▶ **What is being asked**:
Convert the records below into a numbered list with one entry per line, omitting any blank lines and leaving the pictures out.

▶ **Data**:
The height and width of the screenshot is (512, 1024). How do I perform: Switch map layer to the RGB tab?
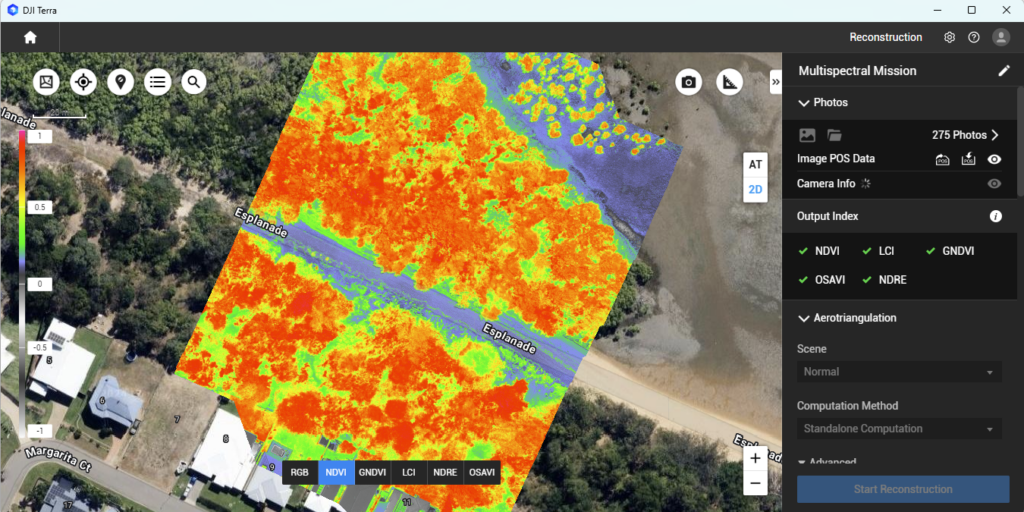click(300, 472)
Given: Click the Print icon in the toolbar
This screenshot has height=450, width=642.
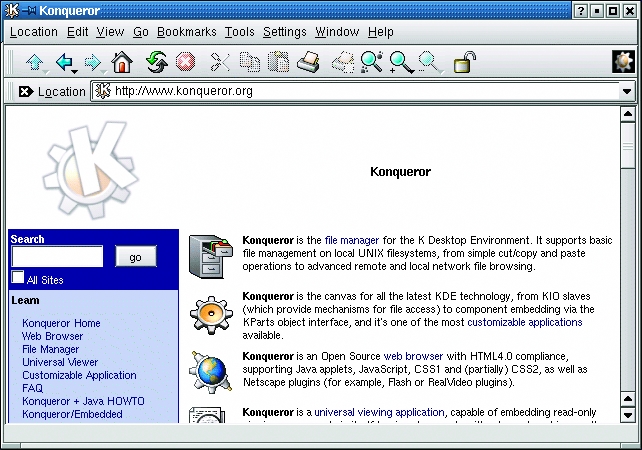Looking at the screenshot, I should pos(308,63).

▶ **Exercise solution**:
1. The height and width of the screenshot is (512, 1024). How do I perform: Switch map layer to the RGB tab?
2. click(300, 472)
3. Given: Click the Print icon in the toolbar
4. This screenshot has height=450, width=642.
5. Looking at the screenshot, I should pos(308,63).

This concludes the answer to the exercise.